The public debate in 2007 about the possible demolition of the villa building and the excavation of the remains of Klimt's studio became more heated again at the end of the year due to a report about "secret" demolition plans.[9] In March 2008, the decision of the Ministry of Economics against the Belvedere's preferred project and in favour of the preservation of the villa and its careful restoration to the state of construction at the time of its erection in 1923 with a flat roof was ultimately based on considerations of monument protection.[10]
In 2008, the Ministry of Economy transferred the fruitful enjoyment of the property to the Kuratorium für künstlerische und heilende Pädagogik (Comenius Institute, President Elisabeth Rössel-Majdan) with the condition that the former Gustav Klimt studio rooms be made accessible to the public as a memorial.
The Burghauptmannschaft Österreich renovated two outbuildings according to the needs of the new users. In 2009, the Comenius Institute opened a workshop for the disabled, and in the same year the villa was listed as a historic monument. In 2010, the new users presented a concept for the operation of the Klimt memorial and estimated the necessary budget at 1.8 million euros. The renovation work began in spring 2011 and the rooms were presented to the public on 30 September 2012.[11]

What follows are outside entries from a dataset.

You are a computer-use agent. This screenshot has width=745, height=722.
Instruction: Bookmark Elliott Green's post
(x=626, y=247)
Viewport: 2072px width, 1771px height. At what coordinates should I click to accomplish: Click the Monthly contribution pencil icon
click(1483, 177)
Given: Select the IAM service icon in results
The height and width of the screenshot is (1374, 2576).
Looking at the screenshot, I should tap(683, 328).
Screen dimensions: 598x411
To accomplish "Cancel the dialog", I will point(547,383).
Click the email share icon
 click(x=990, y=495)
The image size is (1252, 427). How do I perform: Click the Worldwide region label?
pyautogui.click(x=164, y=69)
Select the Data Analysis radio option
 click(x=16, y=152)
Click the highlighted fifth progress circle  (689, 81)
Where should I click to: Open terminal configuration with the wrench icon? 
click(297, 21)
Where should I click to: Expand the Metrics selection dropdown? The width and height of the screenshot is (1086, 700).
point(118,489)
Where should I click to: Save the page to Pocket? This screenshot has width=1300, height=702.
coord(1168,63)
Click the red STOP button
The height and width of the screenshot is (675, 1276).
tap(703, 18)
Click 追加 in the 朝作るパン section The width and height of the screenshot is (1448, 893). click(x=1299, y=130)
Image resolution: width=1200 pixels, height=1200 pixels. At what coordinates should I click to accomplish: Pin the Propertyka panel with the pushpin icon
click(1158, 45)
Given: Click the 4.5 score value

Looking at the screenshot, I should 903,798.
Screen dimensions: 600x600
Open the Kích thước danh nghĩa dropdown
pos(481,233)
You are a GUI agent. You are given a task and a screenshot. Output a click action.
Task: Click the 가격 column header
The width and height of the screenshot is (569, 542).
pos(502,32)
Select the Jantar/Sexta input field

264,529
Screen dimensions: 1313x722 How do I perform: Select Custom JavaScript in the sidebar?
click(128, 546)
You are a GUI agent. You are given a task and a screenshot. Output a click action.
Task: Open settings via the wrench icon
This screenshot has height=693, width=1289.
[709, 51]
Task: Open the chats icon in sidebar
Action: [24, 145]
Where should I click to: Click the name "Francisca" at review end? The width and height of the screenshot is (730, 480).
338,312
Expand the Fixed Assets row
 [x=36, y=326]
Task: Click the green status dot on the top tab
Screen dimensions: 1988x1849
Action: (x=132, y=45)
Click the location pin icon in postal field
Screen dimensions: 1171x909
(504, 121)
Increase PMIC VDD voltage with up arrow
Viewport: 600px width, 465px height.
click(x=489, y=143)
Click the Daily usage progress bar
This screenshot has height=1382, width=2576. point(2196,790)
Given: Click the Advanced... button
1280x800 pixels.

On the ground floor, the rooms were renovated and designed in such a way that visitors get an impression of the conditions at the time of Klimt's use. The reconstruction of the furnishings was based on photographs by Moriz Nähr from 1918, descriptions handed down by Egon Schiele and Kijiro Ohta, and existing original samples of objects. In the front area is the reception room with furnishings based on designs by Josef Hoffmann, which were originally produced by the Wiener Werkstätte (reconstruction of table and chairs: HTL Mödling , carpet: Joh. Backhausen & Söhne ).
In addition to four smaller rooms, where information panels, exhibits and several drawings by Klimt explain these years of his life, especially his models and relationships, the reconstructed studio on the north side forms the centre of the exhibition. As seen in a photograph by Nähr, reproductions of the paintings Lady with Fan (1917/18) and The Bride (1917/18, unfinished) are also displayed here on easels.